• [Task goal] Reproduce the lines of the material below exactly, starting at the line that contains "Task: Click the AI系统安全的挑战 heading" and ending at the line that contains "pos(1124,92)", with both of those lines included.

Item-finding material
'''
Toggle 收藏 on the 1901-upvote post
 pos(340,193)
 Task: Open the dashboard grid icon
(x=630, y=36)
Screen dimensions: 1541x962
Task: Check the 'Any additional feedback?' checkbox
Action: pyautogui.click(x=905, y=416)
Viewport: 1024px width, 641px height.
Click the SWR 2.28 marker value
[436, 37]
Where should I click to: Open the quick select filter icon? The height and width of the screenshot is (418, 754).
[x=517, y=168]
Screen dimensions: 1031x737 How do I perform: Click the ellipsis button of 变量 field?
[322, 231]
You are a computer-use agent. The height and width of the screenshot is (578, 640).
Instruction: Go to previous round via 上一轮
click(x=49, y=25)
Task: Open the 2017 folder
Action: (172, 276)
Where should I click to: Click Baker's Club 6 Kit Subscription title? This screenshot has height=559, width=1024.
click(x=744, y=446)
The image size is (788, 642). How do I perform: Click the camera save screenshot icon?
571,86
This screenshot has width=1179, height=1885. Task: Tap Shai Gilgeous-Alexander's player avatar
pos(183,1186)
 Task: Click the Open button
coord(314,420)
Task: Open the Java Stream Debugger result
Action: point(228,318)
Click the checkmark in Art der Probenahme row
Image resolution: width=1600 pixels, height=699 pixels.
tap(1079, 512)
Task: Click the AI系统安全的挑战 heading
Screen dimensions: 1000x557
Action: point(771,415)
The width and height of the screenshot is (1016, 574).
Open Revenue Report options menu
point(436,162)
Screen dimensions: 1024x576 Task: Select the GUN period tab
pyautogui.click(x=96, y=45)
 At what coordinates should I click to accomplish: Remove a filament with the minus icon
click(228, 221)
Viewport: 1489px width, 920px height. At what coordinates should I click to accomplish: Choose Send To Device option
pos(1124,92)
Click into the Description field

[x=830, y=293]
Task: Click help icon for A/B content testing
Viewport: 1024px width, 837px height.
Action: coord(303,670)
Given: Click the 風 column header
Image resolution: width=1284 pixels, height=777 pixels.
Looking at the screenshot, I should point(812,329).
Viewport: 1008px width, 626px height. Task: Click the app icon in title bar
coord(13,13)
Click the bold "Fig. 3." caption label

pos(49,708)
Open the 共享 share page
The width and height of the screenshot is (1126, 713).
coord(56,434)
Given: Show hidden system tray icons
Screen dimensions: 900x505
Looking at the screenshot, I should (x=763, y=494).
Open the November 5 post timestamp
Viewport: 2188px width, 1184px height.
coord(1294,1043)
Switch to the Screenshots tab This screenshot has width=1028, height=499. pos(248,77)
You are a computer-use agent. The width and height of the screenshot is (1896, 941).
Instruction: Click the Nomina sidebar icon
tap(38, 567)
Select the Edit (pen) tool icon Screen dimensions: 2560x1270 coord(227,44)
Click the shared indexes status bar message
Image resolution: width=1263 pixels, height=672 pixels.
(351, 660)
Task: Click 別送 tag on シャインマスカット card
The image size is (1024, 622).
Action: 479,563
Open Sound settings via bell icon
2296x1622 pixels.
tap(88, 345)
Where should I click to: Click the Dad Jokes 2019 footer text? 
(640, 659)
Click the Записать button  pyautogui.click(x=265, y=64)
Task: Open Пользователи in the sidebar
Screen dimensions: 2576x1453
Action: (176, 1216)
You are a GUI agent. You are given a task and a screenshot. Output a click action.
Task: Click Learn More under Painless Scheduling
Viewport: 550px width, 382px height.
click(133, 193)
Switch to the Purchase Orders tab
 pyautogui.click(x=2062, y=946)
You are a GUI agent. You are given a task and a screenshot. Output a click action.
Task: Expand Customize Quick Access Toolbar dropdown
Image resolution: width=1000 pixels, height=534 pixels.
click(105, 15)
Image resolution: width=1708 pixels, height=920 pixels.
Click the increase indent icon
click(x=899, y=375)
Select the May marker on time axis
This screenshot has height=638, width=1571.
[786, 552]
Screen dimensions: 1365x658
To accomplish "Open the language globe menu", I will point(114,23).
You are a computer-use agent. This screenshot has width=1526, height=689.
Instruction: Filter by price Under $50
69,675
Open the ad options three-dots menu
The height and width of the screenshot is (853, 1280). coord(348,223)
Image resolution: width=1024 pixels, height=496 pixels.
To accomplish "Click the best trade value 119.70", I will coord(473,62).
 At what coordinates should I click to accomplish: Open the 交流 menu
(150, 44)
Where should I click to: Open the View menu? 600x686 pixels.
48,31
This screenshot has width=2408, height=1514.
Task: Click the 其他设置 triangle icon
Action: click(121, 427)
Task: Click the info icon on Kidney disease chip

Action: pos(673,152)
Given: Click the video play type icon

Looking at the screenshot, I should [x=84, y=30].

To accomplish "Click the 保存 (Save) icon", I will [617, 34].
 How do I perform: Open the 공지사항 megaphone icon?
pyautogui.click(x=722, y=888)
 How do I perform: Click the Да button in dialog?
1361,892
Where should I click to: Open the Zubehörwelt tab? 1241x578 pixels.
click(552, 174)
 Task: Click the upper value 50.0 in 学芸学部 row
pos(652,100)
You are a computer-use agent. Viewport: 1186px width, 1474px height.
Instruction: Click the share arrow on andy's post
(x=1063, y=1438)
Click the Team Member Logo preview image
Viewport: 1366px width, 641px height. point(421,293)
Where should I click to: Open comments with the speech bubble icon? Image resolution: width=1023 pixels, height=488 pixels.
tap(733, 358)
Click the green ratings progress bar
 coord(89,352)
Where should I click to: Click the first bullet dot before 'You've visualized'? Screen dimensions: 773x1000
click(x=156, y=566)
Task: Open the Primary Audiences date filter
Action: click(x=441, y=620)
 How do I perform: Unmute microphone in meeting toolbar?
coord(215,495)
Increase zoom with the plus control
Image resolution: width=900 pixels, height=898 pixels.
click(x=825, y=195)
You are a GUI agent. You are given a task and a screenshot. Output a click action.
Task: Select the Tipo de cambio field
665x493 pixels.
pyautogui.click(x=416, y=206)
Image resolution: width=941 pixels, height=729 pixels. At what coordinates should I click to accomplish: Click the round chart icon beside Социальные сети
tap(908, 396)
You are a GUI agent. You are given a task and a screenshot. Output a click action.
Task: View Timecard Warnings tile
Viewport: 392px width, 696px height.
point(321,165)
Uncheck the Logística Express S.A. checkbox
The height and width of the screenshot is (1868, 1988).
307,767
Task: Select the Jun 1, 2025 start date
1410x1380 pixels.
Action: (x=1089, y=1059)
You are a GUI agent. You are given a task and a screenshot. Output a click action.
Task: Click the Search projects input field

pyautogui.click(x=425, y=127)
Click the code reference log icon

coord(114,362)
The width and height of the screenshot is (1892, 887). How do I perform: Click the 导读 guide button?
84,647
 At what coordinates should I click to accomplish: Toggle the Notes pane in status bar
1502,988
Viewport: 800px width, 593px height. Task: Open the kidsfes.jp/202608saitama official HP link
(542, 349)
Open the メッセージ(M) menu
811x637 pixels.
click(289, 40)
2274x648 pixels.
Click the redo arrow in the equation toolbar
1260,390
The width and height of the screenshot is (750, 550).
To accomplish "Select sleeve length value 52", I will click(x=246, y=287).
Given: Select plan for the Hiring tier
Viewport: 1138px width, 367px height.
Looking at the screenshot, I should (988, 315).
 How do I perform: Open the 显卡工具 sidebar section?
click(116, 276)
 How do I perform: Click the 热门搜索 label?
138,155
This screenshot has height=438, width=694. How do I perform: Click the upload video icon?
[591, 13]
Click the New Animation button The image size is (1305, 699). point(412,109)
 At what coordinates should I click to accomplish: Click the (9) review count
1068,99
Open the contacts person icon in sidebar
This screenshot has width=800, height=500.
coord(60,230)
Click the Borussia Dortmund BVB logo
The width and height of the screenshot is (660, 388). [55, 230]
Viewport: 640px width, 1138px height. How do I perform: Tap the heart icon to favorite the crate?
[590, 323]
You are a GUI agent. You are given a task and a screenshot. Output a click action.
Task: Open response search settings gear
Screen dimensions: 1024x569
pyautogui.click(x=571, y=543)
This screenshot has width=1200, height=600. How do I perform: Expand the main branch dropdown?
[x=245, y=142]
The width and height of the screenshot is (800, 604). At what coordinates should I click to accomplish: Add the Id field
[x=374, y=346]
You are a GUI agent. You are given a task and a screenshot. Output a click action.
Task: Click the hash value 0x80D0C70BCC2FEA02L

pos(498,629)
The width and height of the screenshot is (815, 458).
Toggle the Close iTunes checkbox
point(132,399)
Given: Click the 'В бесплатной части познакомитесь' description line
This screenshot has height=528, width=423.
'''
• [Worked answer]
Task: Click the AI系统安全的挑战 heading
Screen dimensions: 1000x557
Action: point(771,415)
The width and height of the screenshot is (1016, 574).
Open Revenue Report options menu
point(436,162)
Screen dimensions: 1024x576 Task: Select the GUN period tab
pyautogui.click(x=96, y=45)
 At what coordinates should I click to accomplish: Remove a filament with the minus icon
click(228, 221)
Viewport: 1489px width, 920px height. At what coordinates should I click to accomplish: Choose Send To Device option
pos(1124,92)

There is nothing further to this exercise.